One of the girls, candidate number 35 I think, said (and I’m not making this up), “You’re doing pretty well, but honestly a paraplegic toad would have a better chance of making it.”

All the girls were really nice to me and had some really cool nicknames, especially the one who introduced herself after I asked her name and phone number. She said, “Call me Never.” Then Never turned and walked away. I guess she forgot about the phone number.

Cost really wouldn’t be an issue here, because coach Meghan Huster assured me that I would need to spend no more than $150 on sports bras and other dance apparel if I made the team.

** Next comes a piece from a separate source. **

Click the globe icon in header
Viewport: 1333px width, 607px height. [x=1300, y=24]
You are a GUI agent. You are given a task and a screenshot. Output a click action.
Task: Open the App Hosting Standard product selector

Huster, a founding member of the Power Dancers six years ago, has graduated from UTD and moved on to the grown-up world of advertising, but said she gets her relief and relaxation from coaching the team. After all, if you’ve been dancing since almost before you could walk, like many of the members, you’d miss it too.

The most striking thing about the whole process is how tough it all is. Not only do you have to be an athlete, but you have to have the quick-fire memory recall to break down into a three-minute dance, given only the cue, “And 5, 6, 7, 8.”

I consider myself in fairly good shape, or at least I used to, before we started the stretching exercises. As we stretched – to hip-hop music, of course – I could barely grab my shins while one of the girls was wrapped completely around herself so that she could look up at her back. I kid you not.

As for me, I survived the first day of cuts, but it’s not that impressive — so did everyone else.

The Mercury went to press before the tryouts ended, but I can safely say that I will be watching from the bleachers this season.

I will never again think of the Power Dancers – with the athleticism to transition from a pirouette to a fuete (don’t I sound like I know what I’m talking about) – as the halftime show.

Instead, the first half of basketball games this season will be more like an opening act for the main event.